11 de abril de 2013

Os rasgões e a capa

PedroC

Há certas coisas na praxe que me arrepiam os cabelos. 

Pessoas que dão dobras na capa mais compridas, para que ela fique mais curta e portanto pareçam ter mais “experiência” é uma delas. Talvez por isso (porque a lógica é a mesma) me arrepie ver pessoas com capas-farrapos. 
Parece que hoje, tal como o traje encardido que já foi referido neste site, se acredita que um praxista com mais e maiores rasgões é mais praxista que os outros. Assim se destrói uma das mais belas tradições da praxe. 
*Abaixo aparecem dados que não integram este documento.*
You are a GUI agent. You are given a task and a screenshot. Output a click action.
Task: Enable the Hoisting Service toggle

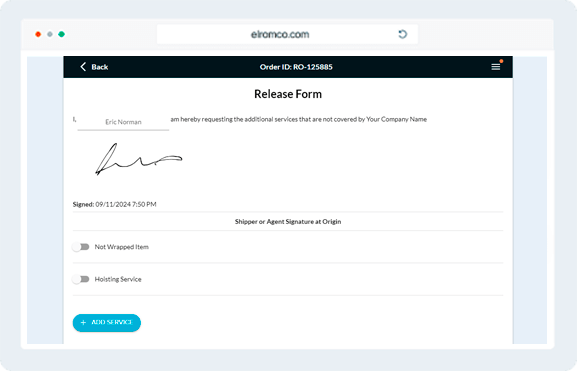click(x=81, y=279)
É claro que, tratando-se da capa, cada qual é livre de fazer o que bem lhe aprouver, inclusive transformá-la num cachecol. No entanto, devemos deter-nos um pouco para pensar em toda simbologia do acto e aquilo que ele encerra. 
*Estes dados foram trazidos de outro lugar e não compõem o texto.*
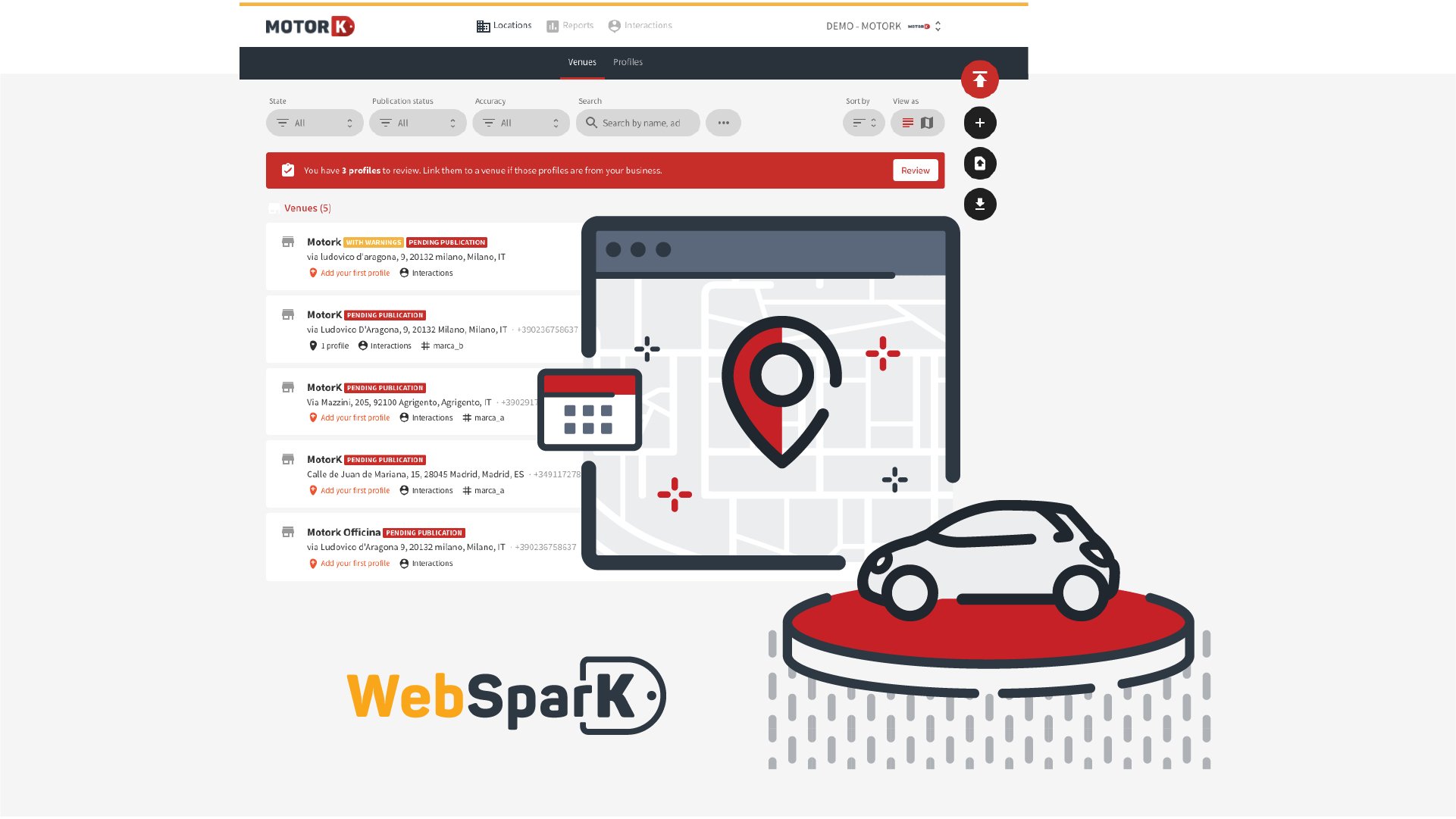Click the save/bookmark icon button
Image resolution: width=1456 pixels, height=819 pixels.
[979, 163]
Dar a capa a rasgar a alguém deve ser algo de solene. Deve marcar um momento e alguém com grande significado (para mim praxístico, mas admito que não para todos). Assim, ver pessoas de duas matriculas com 20 rasgões na capa é algo que me provoca dôr de alma. 
Acredito piamente que todas as 20 pessoas possam ter um significado, mas daí a acreditar que cada uma delas seja especial (que o deve ser, para rasgar uma capa) vai uma distância muito grande. 

Que cada qual faça na sua capa os rasgões que entender, do tamanho que os entender, porque assim é seu direito. Mas que o faça sabendo o ridículo em que incorre, e quanto maltrata uma tradição. 
Fazer um rasgão na capa é fácil, cosê-lo, nem tanto...

Só trapos, só fitas, a praxe continua?

"Só capas, só fitas, a praxe continua!"